start

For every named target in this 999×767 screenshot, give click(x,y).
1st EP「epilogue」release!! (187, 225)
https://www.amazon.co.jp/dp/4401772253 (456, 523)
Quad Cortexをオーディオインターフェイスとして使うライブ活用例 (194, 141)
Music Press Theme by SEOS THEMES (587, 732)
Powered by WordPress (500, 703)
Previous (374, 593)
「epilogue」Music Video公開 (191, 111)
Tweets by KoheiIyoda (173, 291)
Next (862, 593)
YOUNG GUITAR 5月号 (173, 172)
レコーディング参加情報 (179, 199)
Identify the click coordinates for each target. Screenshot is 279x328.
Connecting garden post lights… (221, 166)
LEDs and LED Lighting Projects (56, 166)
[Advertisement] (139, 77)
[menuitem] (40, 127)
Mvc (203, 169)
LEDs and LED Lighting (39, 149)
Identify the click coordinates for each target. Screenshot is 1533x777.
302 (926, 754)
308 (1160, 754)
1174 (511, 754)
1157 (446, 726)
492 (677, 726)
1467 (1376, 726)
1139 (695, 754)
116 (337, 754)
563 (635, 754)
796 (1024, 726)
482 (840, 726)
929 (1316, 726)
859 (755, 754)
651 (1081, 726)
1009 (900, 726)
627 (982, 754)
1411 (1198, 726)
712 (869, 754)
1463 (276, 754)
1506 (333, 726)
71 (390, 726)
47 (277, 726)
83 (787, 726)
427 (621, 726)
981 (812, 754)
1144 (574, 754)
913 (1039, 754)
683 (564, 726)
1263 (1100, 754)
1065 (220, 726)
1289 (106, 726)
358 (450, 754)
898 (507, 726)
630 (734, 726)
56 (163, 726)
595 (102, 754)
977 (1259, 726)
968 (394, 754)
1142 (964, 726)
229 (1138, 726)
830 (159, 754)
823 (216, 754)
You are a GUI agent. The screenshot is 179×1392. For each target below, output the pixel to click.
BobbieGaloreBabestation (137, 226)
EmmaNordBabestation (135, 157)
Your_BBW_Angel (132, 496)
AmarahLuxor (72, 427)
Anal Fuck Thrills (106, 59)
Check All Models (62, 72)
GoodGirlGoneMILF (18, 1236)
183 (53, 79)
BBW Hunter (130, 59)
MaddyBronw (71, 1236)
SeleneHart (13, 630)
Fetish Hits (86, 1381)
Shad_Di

end

_STATED EXERCISE_
Rewrite the records from the line containing "229 (1138, 726)" through the end of the records, inclusive, with "GUI agent" changed to "interface agent" and everything else left as it is.

_SOLVED PROBLEM_
229 (1138, 726)
830 (159, 754)
823 (216, 754)
You are a interface agent. The screenshot is 179×1392. For each target below, output the pixel to click.
BobbieGaloreBabestation (137, 226)
EmmaNordBabestation (135, 157)
Your_BBW_Angel (132, 496)
AmarahLuxor (72, 427)
Anal Fuck Thrills (106, 59)
Check All Models (62, 72)
GoodGirlGoneMILF (18, 1236)
183 (53, 79)
BBW Hunter (130, 59)
MaddyBronw (71, 1236)
SeleneHart (13, 630)
Fetish Hits (86, 1381)
Shad_Di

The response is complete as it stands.